→ EXERCISE DIRECTIONS:
Count the lines in the data below holding the string "Candy" and write the total by itself.

Stored data

----------

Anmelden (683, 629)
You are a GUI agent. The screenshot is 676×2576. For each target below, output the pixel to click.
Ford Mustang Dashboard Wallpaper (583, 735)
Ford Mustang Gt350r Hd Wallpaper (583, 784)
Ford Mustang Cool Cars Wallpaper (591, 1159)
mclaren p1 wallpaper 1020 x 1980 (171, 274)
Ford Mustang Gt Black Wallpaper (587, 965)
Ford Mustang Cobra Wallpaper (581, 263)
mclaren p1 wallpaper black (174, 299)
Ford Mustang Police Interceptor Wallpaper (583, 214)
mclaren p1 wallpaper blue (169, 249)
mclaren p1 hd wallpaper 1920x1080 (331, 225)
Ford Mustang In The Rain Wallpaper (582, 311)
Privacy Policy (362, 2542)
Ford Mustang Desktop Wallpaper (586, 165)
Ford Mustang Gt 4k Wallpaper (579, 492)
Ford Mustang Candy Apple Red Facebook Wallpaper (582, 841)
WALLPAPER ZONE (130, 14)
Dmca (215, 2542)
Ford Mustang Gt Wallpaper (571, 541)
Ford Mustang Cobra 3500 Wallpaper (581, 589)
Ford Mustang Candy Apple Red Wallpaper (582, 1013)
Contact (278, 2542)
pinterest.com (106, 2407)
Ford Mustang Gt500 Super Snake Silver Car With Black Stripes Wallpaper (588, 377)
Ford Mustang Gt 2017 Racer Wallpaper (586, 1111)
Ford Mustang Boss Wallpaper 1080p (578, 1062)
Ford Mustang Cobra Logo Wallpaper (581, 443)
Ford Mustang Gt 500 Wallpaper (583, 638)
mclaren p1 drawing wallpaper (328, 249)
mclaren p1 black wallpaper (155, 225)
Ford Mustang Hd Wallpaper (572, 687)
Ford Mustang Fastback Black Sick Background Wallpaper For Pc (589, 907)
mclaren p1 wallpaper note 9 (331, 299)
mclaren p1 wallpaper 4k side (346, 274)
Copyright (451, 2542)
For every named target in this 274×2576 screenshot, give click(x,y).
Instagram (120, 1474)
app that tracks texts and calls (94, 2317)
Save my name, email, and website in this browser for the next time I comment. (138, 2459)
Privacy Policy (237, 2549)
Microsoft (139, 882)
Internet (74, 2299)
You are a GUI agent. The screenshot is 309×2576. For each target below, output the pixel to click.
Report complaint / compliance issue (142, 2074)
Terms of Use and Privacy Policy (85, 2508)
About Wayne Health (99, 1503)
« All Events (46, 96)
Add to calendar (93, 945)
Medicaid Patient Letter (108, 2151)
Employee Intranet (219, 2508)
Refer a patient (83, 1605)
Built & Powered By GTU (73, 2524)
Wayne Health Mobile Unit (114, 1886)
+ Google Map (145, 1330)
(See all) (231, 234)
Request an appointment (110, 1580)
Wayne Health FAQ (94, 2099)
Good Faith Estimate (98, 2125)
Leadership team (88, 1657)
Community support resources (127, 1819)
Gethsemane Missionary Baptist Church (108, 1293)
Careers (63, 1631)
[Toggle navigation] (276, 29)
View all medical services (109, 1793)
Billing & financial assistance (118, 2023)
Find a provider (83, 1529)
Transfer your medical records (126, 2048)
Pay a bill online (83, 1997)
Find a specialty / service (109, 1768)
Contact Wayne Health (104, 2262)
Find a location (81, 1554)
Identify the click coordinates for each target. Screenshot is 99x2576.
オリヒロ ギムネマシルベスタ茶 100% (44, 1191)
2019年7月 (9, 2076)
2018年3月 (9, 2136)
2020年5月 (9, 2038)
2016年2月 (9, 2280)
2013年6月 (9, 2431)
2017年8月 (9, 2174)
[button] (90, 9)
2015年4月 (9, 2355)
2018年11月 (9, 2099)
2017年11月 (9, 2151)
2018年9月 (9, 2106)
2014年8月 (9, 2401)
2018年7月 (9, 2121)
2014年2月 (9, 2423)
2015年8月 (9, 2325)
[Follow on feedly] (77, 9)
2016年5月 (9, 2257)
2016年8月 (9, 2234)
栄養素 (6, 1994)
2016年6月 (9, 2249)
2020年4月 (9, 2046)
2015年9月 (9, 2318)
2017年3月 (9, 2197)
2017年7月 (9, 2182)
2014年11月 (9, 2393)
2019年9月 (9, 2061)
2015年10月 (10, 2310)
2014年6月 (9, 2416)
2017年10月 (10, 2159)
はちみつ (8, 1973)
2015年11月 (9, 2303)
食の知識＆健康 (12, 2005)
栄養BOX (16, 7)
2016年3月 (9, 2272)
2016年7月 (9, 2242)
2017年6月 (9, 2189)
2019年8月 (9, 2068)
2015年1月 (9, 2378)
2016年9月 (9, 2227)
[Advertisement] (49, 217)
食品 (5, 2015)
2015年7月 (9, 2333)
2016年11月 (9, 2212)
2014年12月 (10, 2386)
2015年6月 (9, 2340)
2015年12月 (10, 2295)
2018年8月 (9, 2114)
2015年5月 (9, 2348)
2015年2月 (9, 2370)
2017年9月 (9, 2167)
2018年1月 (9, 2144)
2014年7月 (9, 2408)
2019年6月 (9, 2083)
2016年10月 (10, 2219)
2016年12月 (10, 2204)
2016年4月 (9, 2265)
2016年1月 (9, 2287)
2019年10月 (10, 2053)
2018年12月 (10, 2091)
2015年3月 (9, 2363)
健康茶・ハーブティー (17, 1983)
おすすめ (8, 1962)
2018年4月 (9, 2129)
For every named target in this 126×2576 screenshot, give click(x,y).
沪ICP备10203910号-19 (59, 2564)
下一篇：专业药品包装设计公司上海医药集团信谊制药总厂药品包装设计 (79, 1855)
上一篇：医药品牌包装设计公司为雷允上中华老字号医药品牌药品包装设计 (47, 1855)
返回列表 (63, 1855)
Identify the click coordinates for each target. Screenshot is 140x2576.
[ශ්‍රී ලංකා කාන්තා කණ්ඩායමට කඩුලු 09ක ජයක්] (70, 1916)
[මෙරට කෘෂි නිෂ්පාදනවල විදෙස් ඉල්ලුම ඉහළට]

----------

→ SOLVED EXERCISE:
2